Casa Bianca: "La Clinton non ha mai dato l'ordine di spiare" Il portavoce della Casa Bianca Robert Gibbs ha affermato che il segretario di stato Usa Hillaruy Clinton non ha mai dato l’ordine ad alcun diplomatico americano di "spiare". "Il segretario di Stato Clinton sta facendo un grande lavoro. Il presidente ha grande fiducia in lei e ammira quanto il segretario Clinton ha fatto". Secondo quanto si legge nei ’cablì segreti diffusi dal sito di Julian Assange, dalla segreteria di stato americana, prima con Condoleezza Rice quindi con Hillary Clinton, sarebbe stato richiesto a vari diplomatici di raccoglire informazioni sensibili - dati biometrici, carte di credito, indirizzi e password e-mail, ecc. Ecc. - di diverse figure politiche, in particolare dei funzionari e dei dirigenti dell’Onu. 

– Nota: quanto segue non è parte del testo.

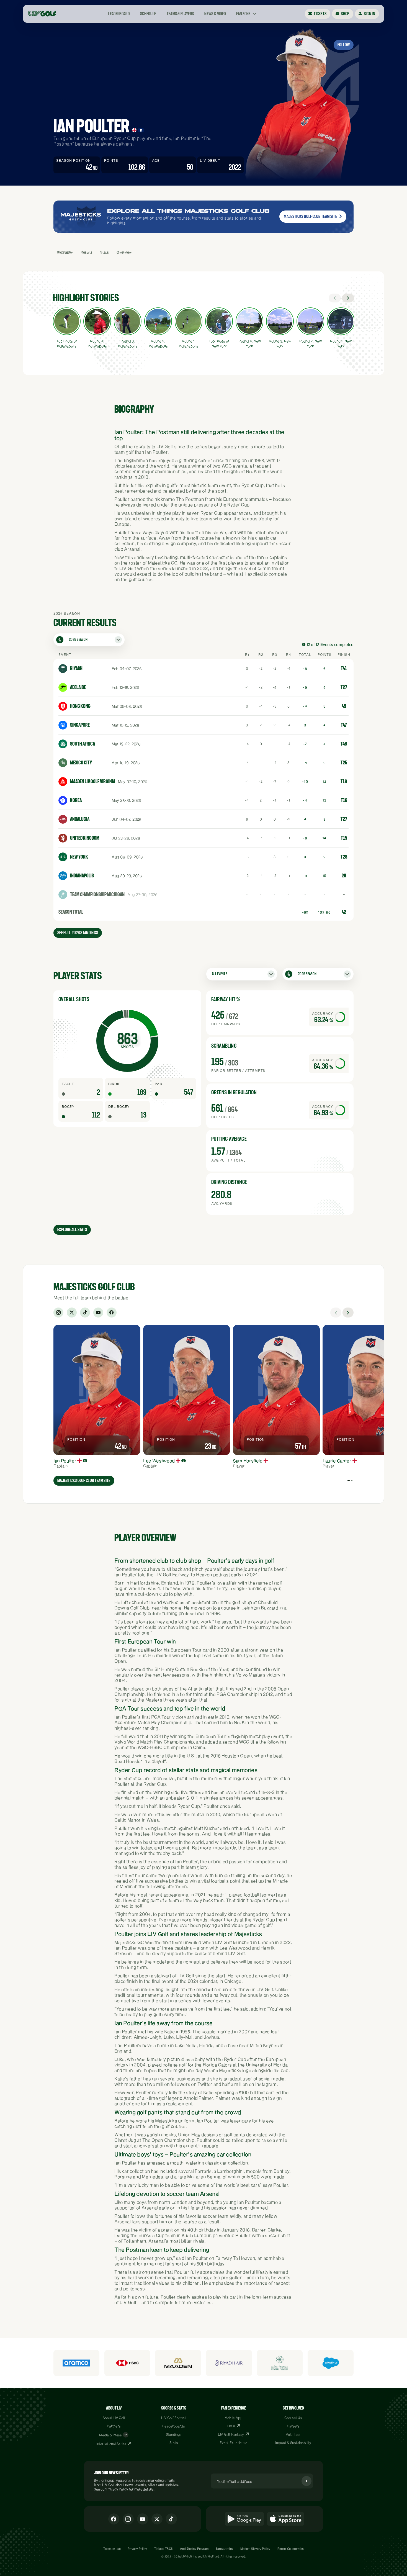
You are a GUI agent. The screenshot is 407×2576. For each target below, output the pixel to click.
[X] (72, 1312)
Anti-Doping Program (194, 2548)
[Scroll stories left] (335, 298)
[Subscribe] (306, 2481)
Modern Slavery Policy (255, 2548)
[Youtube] (142, 2518)
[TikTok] (85, 1312)
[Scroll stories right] (348, 298)
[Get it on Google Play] (244, 2519)
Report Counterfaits (290, 2548)
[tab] (64, 252)
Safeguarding (224, 2548)
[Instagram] (58, 1312)
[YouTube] (98, 1312)
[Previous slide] (335, 1312)
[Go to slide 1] (348, 1480)
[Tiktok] (171, 2518)
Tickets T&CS (163, 2548)
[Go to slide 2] (351, 1480)
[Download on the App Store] (285, 2519)
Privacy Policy (117, 2489)
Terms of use (112, 2548)
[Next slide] (348, 1312)
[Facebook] (112, 1312)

Assange: "La Clinton dovrebbe dimettersi" Hillary Clinton "dovrebbe dimettersi, se può essere dimostrato che è stata lei a ordinare ai diplomatici Usa di spiare le Nazioni Unite, in violazione delle convenzioni internazionali sottoscritte dagli Stati Uniti". È quanto sostiene il fondatore del sito internet Wikileaks, Julian Assange, in un’intervista rilasciata alla rivista Time. Assange conferma quindi la prossima diffusione di documenti riguardanti le banche, come annunciato alla rivista Forbes: "Si tratta di 10.000 documenti sulle banche".  

Frattini: "Venga catturato e interrogato" Il mandato di cattura internazionale spiccato "è la cosa giusta" da fare. Lo ha detto da Dubai il ministro degli Esteri, Franco Frattini, il quale auspicato che il fondatore di Wikileaks "venga catturato presto e che venga interrogato". Il titolare della Farnesina, che ieri ha incontrato il suo collega australiano, Kevin Rudd, ha rivelato che entrambi concordano "sulla gravità del crimine commesso da Assange e sulla necessità che venga catturato e interrogato». Frattini ha chiarito che in ogni caso da parte di Canberra «non c’è alcun imbarazzo.

Se una persona che ha la nazionalità di un certo Paese (commette un crimine) non c’è alcun problema se questo Paese collabora".